Without copying any picture, transcribe exactly the lines of the data below from the one containing "Image resolution: width=1288" through the one containing "Task: View Form for Mike's Plumbing Leadform".

Input data -

--

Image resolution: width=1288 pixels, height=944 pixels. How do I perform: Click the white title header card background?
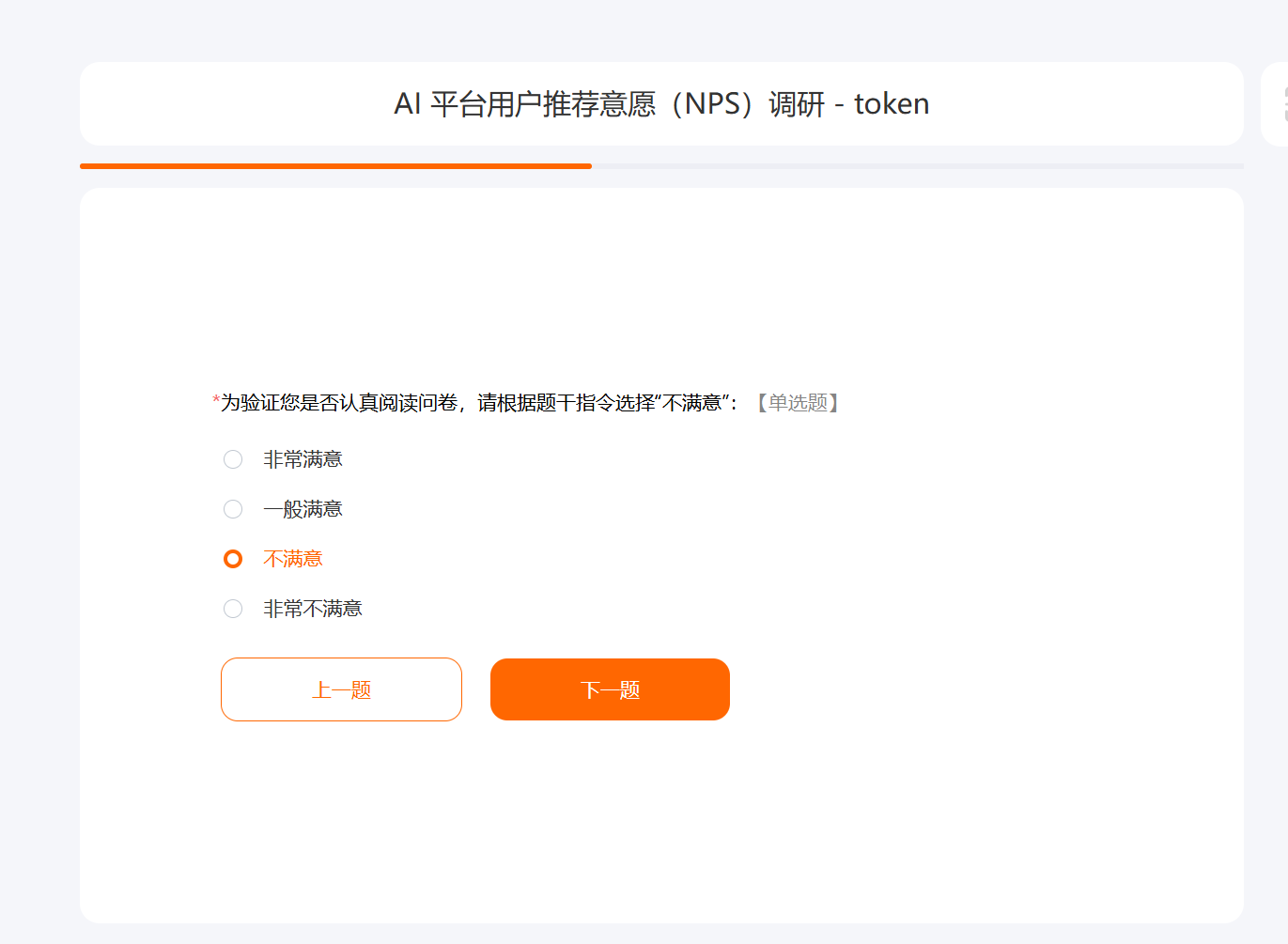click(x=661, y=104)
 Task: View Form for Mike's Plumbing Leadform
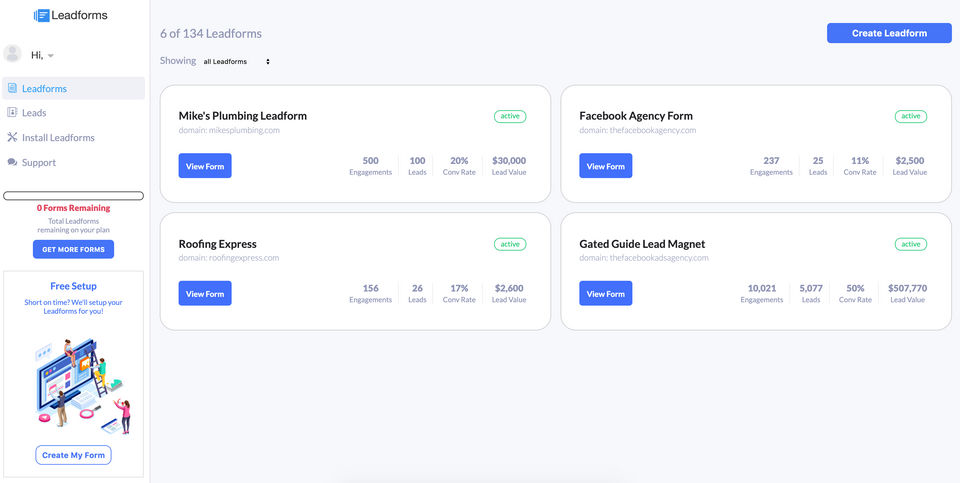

--

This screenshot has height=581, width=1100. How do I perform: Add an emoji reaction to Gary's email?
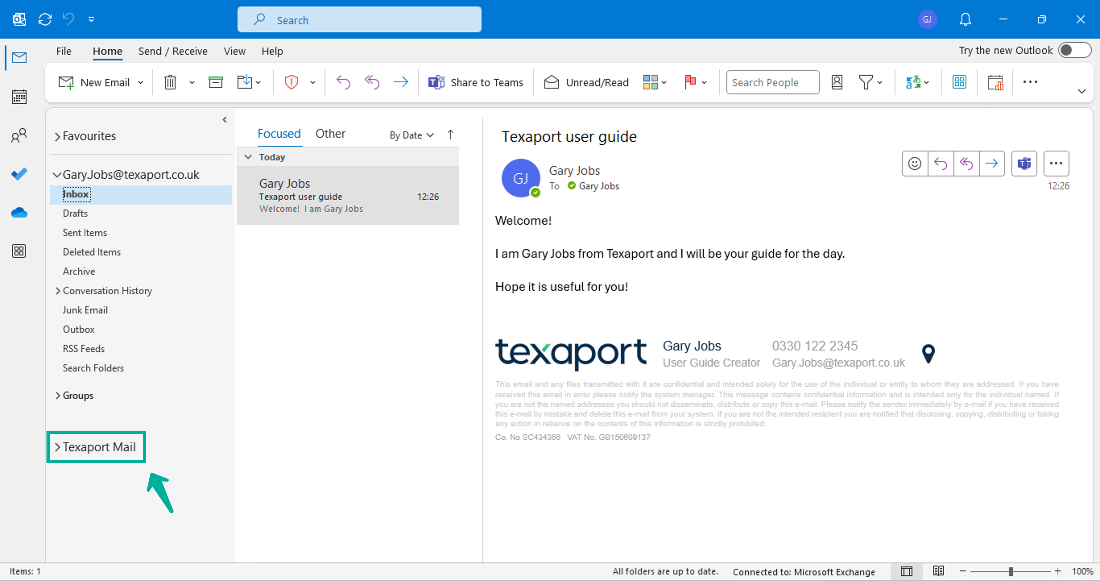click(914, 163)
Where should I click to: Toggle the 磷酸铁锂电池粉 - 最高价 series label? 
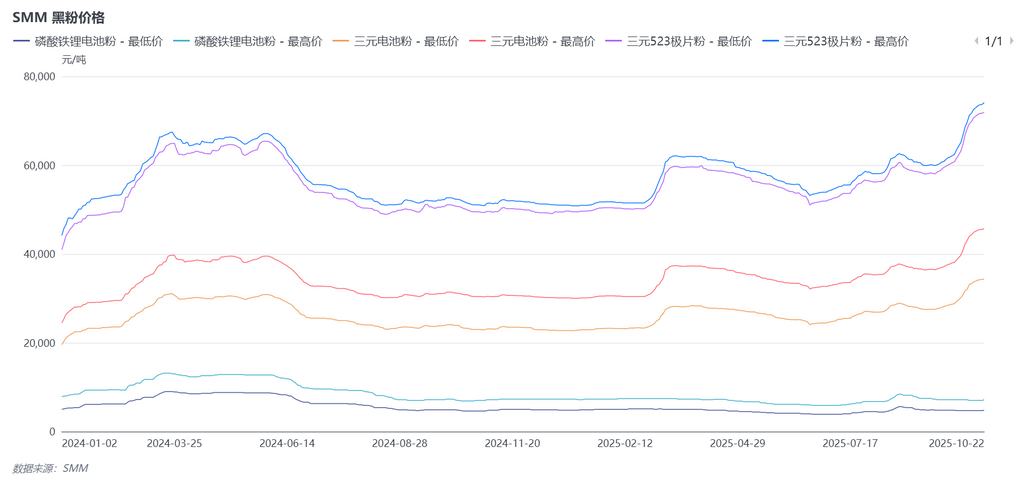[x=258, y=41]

--

Task answer -
Image resolution: width=1288 pixels, height=944 pixels. How do I perform: Click the white title header card background?
click(x=661, y=104)
 Task: View Form for Mike's Plumbing Leadform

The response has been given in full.